— Он хотел и другого, если только мог получить, — сказала мать. — Он, правда, не просил, но я дала ему хлебец — часа не прошло, как я вынула хлеб из печи — и приправила его маслом, солью и майораном, а он нюхал воздух, вдыхал запах хлеба и говорил: благодарение богу!

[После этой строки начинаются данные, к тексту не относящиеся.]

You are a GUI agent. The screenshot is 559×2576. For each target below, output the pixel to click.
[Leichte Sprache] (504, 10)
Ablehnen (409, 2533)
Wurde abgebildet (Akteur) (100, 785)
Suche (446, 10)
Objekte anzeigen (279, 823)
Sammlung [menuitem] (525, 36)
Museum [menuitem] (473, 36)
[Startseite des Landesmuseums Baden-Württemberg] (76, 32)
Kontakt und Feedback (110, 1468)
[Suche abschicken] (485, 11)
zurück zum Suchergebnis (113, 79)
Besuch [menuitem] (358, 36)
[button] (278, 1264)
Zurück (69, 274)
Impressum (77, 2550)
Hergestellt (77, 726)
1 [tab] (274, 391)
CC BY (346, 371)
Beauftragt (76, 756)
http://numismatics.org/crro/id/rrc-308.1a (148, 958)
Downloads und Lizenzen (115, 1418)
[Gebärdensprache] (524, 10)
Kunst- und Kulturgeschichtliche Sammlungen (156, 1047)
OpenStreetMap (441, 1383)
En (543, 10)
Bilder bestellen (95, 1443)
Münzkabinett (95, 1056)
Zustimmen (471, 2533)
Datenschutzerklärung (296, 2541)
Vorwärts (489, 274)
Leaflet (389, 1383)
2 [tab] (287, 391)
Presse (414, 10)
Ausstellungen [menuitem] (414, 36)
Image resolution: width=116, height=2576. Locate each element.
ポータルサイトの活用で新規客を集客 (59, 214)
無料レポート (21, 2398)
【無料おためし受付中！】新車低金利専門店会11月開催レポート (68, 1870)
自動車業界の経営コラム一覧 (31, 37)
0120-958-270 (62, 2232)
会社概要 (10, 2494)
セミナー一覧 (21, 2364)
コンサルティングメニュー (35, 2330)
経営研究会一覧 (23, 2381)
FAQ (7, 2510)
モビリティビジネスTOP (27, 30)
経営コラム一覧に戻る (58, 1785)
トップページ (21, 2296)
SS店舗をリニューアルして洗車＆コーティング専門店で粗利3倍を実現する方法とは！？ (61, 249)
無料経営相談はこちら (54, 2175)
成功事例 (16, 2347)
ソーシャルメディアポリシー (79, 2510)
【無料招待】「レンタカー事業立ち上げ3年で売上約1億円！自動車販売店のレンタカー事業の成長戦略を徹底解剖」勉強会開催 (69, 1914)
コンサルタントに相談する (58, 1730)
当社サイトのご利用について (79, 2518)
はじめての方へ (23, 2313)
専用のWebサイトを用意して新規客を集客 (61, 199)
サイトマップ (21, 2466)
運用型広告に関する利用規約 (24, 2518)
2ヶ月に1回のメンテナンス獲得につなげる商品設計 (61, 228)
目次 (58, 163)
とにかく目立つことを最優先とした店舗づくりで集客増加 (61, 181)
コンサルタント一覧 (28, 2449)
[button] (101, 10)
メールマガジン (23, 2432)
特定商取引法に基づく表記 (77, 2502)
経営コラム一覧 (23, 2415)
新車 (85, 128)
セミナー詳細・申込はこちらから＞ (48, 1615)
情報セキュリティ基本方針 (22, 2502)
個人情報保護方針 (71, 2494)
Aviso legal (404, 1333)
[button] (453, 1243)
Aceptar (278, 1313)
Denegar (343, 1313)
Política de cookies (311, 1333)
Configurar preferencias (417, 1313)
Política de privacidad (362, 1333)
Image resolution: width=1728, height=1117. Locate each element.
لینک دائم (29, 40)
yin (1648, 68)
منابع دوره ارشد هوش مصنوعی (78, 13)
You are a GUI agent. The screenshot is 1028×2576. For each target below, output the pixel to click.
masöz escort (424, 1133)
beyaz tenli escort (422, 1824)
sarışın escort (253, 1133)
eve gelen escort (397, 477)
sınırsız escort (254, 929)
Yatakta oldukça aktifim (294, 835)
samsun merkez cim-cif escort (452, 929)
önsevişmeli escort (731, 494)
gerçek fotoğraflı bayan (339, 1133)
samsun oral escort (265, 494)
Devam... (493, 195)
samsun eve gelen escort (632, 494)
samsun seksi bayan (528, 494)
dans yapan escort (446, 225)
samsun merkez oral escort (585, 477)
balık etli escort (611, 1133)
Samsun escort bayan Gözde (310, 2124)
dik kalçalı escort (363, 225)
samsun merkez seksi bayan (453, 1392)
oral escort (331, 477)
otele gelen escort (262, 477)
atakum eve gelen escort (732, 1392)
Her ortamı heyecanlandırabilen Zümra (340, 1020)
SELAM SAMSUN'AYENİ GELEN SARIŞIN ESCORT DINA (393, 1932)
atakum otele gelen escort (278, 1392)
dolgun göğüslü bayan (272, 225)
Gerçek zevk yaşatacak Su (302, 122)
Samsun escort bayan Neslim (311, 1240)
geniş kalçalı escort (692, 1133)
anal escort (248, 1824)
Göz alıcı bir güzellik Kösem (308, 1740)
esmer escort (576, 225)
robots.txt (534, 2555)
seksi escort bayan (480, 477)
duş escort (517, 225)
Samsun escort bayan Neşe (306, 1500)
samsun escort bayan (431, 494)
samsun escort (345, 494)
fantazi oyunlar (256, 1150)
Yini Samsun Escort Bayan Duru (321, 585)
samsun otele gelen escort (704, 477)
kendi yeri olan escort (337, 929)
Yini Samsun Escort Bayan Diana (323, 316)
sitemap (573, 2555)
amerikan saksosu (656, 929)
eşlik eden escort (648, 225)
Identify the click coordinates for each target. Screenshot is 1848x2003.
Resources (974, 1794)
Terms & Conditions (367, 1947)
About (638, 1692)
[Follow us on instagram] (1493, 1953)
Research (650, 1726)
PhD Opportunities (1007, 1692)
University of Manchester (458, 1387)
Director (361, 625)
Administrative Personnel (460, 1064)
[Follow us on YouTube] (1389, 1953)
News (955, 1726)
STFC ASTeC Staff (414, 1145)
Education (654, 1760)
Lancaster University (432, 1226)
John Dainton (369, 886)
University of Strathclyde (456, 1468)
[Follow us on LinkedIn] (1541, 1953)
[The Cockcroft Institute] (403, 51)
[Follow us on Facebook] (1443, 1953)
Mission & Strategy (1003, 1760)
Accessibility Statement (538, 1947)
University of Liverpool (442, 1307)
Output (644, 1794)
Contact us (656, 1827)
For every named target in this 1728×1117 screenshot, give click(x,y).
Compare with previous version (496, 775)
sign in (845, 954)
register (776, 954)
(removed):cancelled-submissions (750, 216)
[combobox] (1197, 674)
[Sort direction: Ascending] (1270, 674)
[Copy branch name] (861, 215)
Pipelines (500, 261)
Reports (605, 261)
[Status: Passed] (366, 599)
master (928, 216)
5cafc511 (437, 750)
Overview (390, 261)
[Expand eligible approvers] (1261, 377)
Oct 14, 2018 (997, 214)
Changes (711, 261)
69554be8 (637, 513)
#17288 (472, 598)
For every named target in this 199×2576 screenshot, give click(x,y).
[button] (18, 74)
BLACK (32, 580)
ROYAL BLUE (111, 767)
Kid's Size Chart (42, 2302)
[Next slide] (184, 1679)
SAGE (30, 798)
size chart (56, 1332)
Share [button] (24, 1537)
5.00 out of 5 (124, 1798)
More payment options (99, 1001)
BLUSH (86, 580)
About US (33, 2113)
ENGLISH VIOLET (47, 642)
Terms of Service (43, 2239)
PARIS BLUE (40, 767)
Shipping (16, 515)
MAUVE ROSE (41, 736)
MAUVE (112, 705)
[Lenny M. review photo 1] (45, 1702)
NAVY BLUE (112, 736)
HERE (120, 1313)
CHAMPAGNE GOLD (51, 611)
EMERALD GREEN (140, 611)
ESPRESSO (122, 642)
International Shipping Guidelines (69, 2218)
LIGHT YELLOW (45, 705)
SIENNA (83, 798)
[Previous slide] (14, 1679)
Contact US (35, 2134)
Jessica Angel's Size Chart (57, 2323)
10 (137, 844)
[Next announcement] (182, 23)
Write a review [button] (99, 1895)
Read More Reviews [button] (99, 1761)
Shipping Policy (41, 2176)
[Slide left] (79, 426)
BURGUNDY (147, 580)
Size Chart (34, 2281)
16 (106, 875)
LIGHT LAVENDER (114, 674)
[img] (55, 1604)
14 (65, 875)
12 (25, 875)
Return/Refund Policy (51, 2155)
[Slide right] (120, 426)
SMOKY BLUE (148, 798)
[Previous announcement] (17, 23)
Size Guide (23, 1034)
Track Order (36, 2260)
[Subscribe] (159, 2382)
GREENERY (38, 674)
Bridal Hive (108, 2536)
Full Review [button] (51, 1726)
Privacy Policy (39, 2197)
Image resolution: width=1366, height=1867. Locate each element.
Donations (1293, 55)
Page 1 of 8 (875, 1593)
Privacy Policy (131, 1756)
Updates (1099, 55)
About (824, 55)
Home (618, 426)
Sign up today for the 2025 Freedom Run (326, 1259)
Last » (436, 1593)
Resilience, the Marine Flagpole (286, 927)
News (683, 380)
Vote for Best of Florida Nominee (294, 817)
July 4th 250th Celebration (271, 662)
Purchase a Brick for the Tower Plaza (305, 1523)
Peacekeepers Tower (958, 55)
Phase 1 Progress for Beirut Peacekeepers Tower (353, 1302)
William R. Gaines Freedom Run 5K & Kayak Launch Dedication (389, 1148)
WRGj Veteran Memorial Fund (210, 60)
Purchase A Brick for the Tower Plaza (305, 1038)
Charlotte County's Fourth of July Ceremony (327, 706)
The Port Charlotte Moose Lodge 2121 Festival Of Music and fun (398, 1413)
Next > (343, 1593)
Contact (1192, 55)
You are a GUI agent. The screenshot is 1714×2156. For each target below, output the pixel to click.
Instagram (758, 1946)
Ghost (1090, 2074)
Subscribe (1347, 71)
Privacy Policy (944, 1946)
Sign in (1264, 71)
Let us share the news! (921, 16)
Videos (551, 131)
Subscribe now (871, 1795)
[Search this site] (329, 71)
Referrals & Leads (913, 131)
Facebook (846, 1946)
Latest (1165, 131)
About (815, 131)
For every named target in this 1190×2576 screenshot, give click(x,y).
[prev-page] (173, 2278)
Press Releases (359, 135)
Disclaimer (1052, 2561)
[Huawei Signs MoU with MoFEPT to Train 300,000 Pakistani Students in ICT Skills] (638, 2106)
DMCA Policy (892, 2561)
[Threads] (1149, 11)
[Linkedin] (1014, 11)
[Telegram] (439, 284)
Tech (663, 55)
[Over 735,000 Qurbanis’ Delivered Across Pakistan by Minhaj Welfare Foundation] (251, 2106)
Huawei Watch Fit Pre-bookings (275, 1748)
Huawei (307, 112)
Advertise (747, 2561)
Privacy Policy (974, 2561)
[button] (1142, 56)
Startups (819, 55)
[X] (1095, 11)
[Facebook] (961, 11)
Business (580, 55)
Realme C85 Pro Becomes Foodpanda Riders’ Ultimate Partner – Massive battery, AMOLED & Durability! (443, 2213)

Мать снова остановилась, она не рассказывала, а отвечала мне на вопросы, и я о чем-то спрашивал, не помню больше о чем, и мать сказала, что этот человек смотрел на нее, когда благодарил бога и ел хлеб. Я снова спросил что-то, не помню что, и мать сказала о том, как поняла, что прохожий был голоден и еще в одном, но не просил, а благодарил бога, однако хотел и другого, если только мог получить. И я снова спросил ее, не помню о чем, и мать сказала, что ей не хотелось, чтобы он еще в чем-нибудь чувствовал голод и жажду, ей хотелось видеть его сытым: ей казалось долгом христианского милосердия утолить и другой его голод, другую жажду. И я подумал: «Благословенная коза!» — и сказал: — Словом, это тоже было один раз.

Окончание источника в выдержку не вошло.